Thursday, April 7, 2016
APRIL 7 SPANISH PRIME MINISTER WANTS TO END THE SIESTA
Big news from Madrid the week! Prime Minister Mariano Rajoy unveiled a highly controversial plan to legally eliminate the beloved SIESTA. To do so, he proposes trimming the work day by two hours. For those of us who stay awake all day, here are some key points to clarifying this confusing tradition:
ORIGIN OF THE SIESTA. Not surprisingly, folks in sunny Spain have taken a midday snooze since antiquity. Back in the day, the Roman province of Lusitania was always a hubbub of activity.

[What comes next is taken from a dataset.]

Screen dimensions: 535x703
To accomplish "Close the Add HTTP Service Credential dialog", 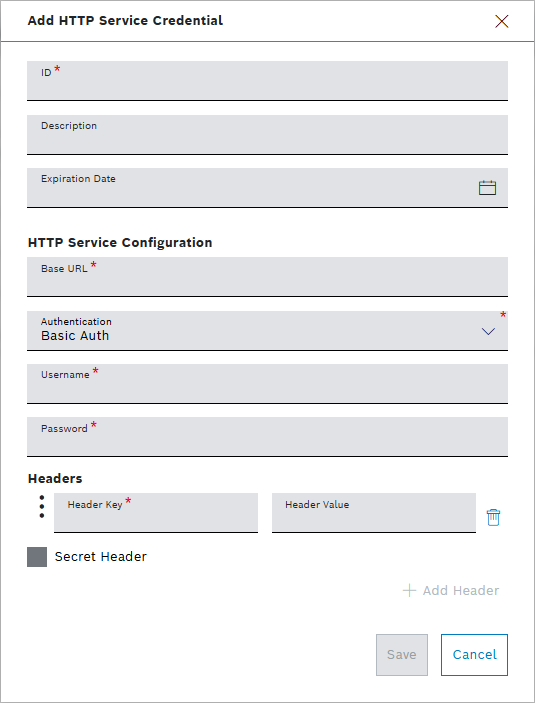I will 501,21.
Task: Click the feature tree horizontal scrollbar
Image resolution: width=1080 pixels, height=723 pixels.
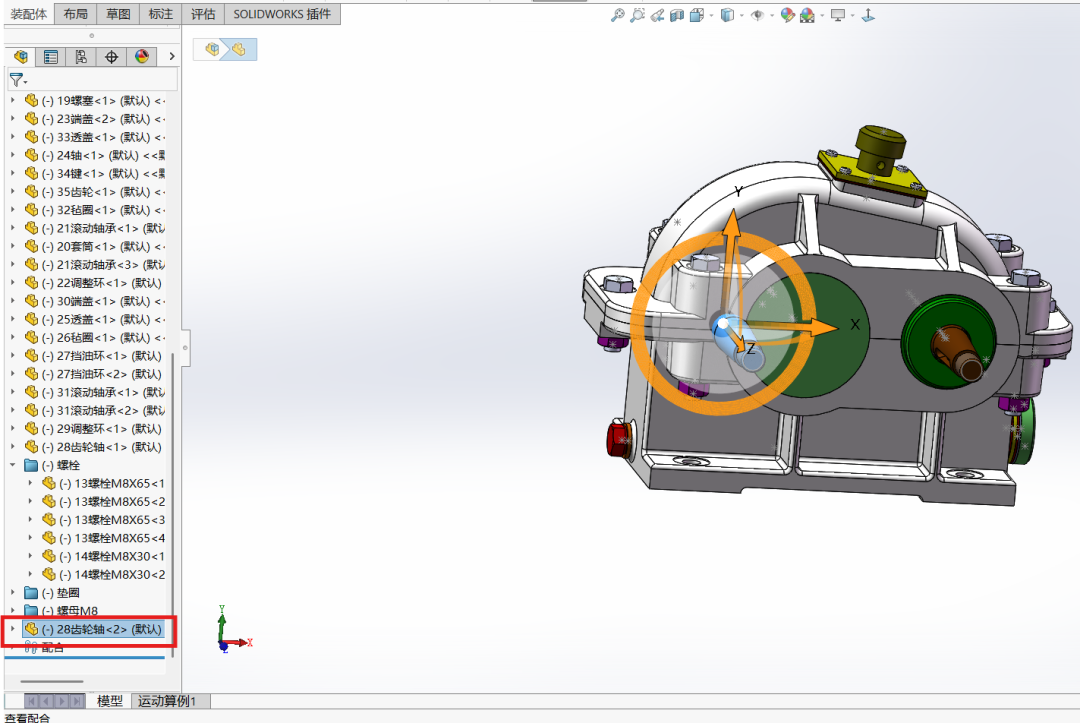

After a long morning of constructing aqueducts, slaves were allowed a break at the 'Sexta hora' and everyone slept. (Roman clocks start at sunrise, so the sixth hour is noon.) Over time, the term evolved into 'Siesta.'
IMPACT OF THE SIESTA. OK.. Let's fast forward to present times. To formally include a siesta in a modern society, you need a standardized schedule. In Spain, work begins at 9:00 and stops at 1:30. Banks, stores and businesses then re-open at 4:00 and stay open until 8:00. Things like La Liga matches and Prime-time novellas generally start at 9:00 or 10:00 and often run until 2:00 am! Siestas also impact the cuisine of Spain. Lunch is the largest meal, while dinner consists of tiny tapas.